╭─ EXTRACTED DATA

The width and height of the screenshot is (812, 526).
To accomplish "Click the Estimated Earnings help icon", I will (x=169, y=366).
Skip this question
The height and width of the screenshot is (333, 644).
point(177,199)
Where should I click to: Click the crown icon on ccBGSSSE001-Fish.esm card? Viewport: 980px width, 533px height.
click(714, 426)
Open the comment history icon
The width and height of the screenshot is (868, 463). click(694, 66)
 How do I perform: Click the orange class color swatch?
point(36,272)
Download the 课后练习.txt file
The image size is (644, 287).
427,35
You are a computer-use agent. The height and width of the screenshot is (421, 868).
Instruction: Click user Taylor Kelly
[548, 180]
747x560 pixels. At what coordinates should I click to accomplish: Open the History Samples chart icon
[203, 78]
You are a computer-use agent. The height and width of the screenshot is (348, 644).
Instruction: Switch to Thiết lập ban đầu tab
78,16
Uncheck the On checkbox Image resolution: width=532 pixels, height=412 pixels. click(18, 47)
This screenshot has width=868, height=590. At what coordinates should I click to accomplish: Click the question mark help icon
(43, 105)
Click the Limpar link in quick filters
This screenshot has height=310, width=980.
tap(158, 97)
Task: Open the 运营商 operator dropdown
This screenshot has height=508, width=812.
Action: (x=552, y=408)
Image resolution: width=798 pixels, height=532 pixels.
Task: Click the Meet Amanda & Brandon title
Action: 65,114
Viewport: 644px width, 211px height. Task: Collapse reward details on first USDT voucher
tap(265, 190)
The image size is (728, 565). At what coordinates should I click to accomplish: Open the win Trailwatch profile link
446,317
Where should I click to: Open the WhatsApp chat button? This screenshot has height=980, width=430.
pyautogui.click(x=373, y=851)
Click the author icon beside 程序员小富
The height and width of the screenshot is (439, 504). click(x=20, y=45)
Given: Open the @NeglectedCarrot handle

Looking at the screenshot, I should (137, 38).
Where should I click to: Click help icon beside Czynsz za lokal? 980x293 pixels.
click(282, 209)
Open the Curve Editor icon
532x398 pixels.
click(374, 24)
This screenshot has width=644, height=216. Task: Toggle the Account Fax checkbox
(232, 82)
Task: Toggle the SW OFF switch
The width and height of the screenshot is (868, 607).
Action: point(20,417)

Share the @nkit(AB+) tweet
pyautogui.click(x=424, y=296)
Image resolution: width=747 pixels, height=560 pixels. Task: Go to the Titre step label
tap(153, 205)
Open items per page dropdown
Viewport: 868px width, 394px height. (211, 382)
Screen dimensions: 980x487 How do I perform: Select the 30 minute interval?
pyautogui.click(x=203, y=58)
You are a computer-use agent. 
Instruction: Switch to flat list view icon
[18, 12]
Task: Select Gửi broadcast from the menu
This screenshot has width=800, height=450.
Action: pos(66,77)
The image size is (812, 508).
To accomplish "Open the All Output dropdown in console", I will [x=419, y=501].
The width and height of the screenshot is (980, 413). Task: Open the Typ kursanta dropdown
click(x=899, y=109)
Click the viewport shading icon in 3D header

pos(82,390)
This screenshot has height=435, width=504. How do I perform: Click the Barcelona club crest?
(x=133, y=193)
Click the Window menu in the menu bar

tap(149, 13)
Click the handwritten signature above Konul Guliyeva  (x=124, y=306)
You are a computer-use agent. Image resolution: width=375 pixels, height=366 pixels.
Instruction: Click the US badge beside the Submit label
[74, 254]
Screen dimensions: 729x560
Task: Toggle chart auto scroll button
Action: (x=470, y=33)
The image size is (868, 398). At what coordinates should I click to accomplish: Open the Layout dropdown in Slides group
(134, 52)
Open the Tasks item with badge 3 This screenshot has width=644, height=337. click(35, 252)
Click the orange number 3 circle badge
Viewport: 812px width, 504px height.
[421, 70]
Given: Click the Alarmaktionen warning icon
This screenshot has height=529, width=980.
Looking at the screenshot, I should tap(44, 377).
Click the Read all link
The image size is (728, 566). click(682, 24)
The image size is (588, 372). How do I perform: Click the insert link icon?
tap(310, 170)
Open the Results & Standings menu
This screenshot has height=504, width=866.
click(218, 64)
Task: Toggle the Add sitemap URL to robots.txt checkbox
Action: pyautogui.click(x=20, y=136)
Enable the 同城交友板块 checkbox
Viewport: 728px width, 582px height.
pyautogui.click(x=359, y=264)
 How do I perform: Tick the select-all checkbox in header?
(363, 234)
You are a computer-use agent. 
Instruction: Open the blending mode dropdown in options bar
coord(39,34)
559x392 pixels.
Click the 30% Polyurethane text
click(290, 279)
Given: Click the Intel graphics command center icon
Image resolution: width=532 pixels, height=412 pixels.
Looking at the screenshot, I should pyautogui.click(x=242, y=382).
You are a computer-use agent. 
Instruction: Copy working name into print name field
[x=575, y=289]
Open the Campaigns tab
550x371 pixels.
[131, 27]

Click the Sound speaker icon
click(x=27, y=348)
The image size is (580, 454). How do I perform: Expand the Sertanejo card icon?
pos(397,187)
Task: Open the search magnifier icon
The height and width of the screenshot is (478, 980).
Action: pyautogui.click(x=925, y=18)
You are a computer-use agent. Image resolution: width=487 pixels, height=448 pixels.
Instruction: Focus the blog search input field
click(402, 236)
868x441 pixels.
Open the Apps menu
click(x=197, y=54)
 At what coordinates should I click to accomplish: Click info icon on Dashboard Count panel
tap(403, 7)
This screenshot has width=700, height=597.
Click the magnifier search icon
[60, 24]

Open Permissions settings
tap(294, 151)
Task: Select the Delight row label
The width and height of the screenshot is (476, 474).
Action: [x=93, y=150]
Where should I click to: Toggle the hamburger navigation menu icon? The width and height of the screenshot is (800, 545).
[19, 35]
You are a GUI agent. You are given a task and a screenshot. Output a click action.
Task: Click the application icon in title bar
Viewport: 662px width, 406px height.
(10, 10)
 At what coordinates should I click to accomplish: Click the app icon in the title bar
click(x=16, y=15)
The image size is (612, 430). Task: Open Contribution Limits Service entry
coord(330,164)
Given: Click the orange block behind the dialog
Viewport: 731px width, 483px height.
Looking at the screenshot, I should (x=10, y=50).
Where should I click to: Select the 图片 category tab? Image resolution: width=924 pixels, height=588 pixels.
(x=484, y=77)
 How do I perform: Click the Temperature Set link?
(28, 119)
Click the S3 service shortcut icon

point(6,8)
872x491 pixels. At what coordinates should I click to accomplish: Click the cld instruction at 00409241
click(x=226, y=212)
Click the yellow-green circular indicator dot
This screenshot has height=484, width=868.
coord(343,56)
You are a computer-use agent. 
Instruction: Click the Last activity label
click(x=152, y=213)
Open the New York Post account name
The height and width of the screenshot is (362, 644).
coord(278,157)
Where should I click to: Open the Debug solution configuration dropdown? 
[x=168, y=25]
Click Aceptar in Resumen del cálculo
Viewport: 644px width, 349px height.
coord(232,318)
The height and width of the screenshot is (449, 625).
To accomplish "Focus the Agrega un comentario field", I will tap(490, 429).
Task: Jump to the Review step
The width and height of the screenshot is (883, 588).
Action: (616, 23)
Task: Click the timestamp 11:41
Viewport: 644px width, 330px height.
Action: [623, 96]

╰─

(PROBLEM):
Check each line above for the string "Output" and copy every line that has it.

(TASK RESULT):
To accomplish "Open the All Output dropdown in console", I will [x=419, y=501].
You are a GUI agent. You are given a task and a screenshot. Output a click action.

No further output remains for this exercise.